- AIM OF THE TASK:
Provide only the number of lines in the listing that contain the string "icon".
■ ■ ■
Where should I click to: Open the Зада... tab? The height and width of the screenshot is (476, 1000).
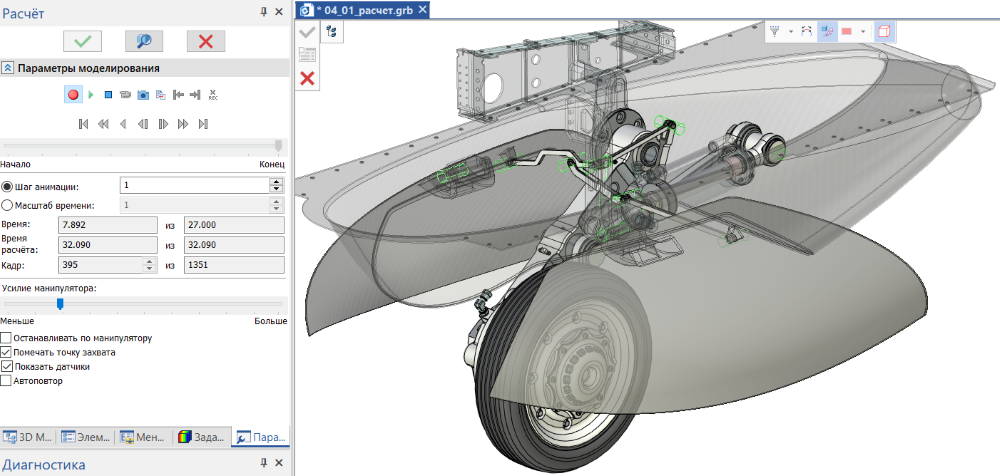201,437
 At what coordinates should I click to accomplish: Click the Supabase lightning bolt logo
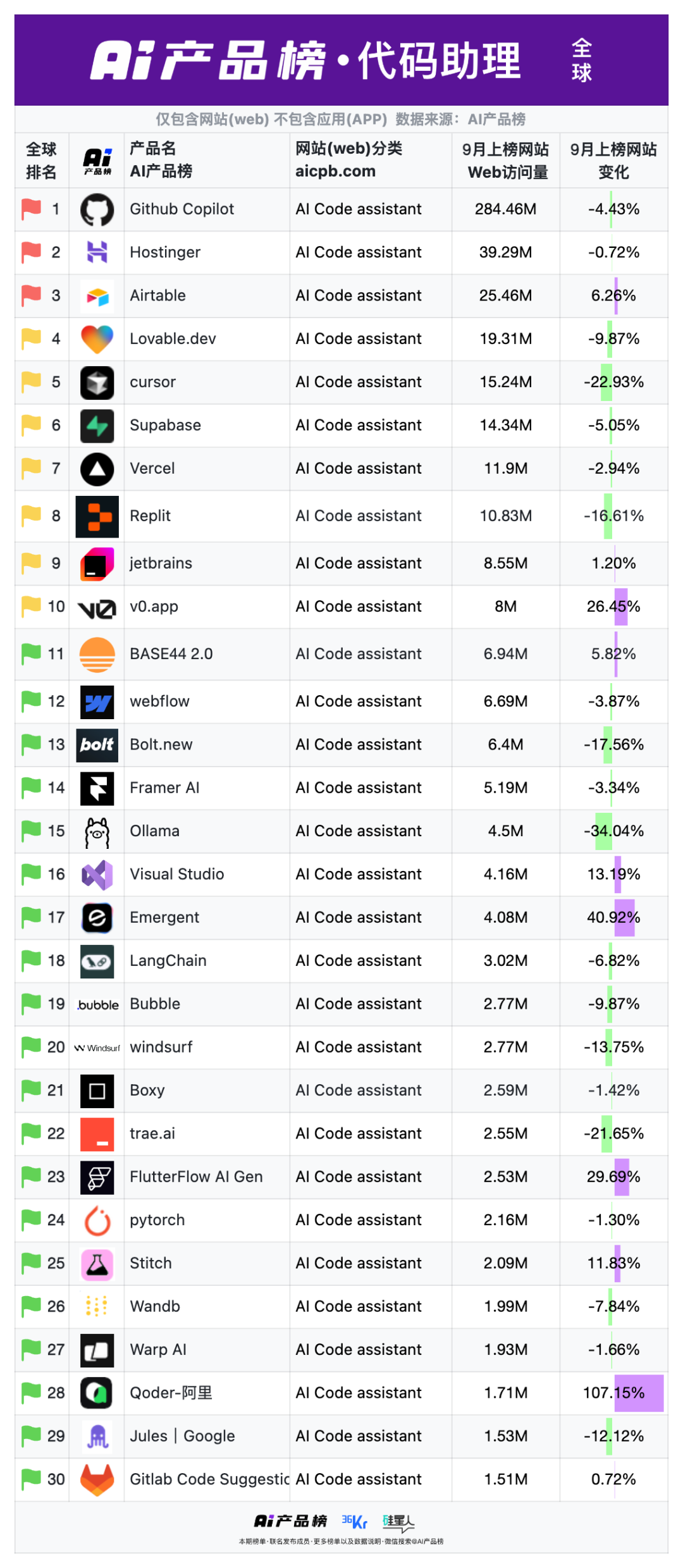click(97, 426)
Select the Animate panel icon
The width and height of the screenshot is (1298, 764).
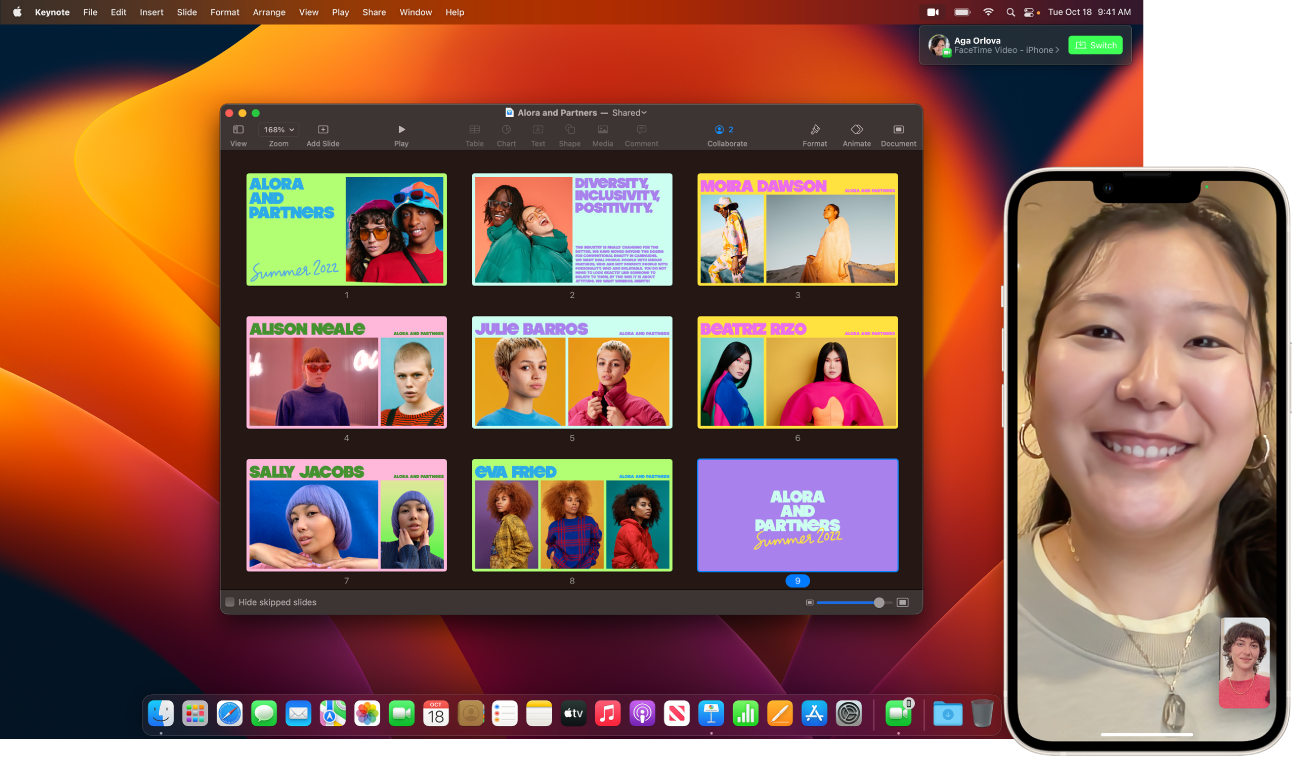[x=856, y=131]
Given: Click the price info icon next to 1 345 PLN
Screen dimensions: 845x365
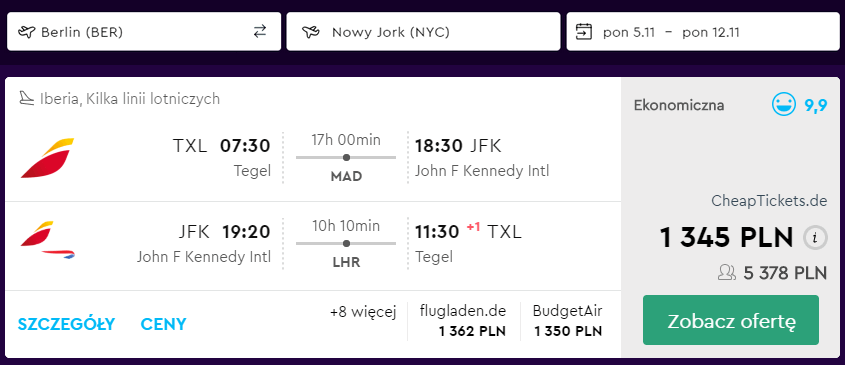Looking at the screenshot, I should [815, 237].
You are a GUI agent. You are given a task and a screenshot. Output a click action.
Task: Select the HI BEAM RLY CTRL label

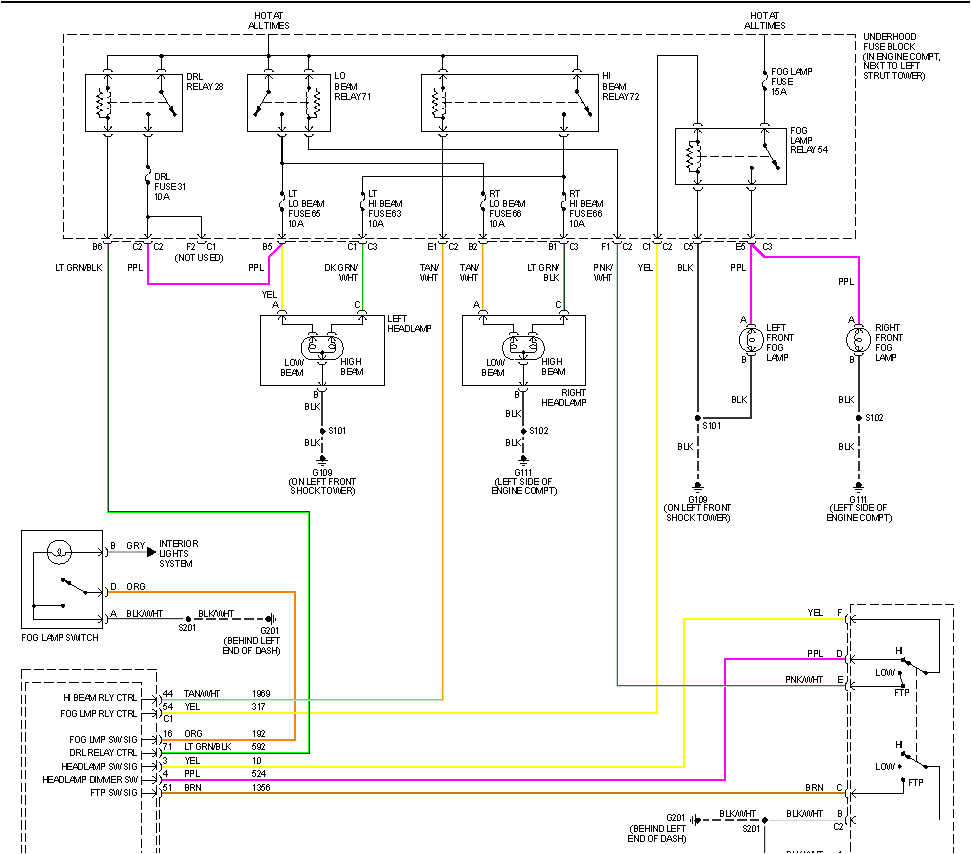tap(100, 696)
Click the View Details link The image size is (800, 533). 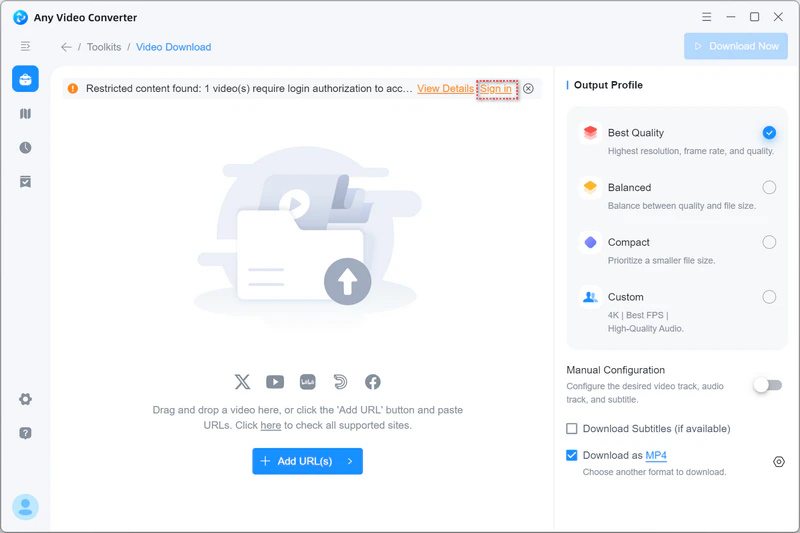445,88
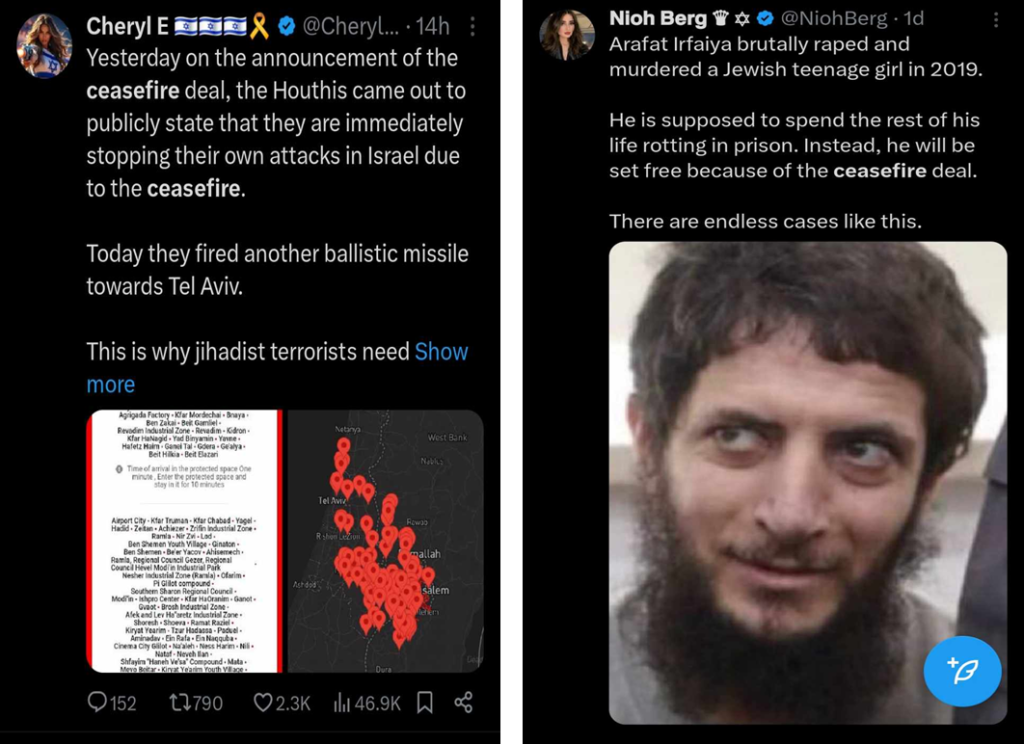This screenshot has height=744, width=1024.
Task: Open replies on Cheryl E's post
Action: tap(112, 703)
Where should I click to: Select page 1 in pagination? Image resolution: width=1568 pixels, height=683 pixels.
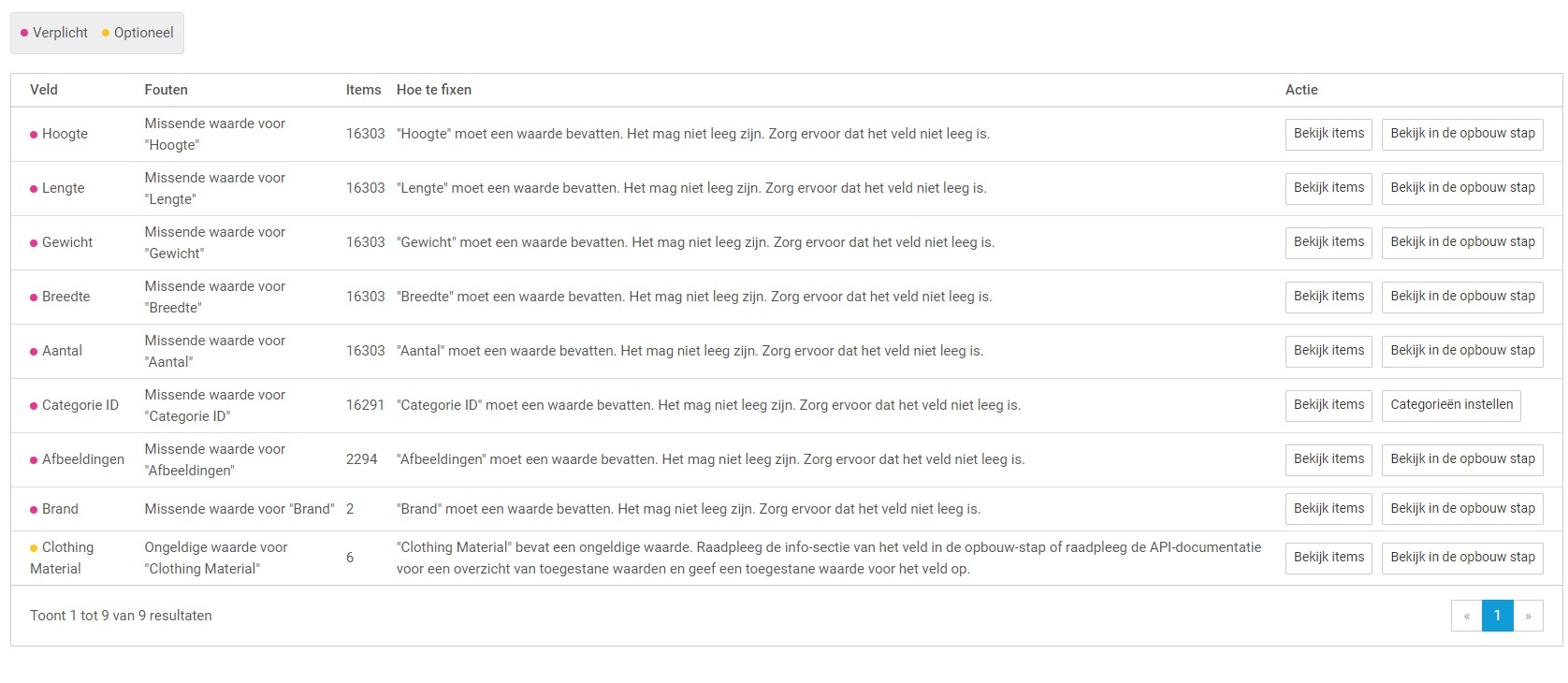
■ ■ ■
- RESULT BELOW:
2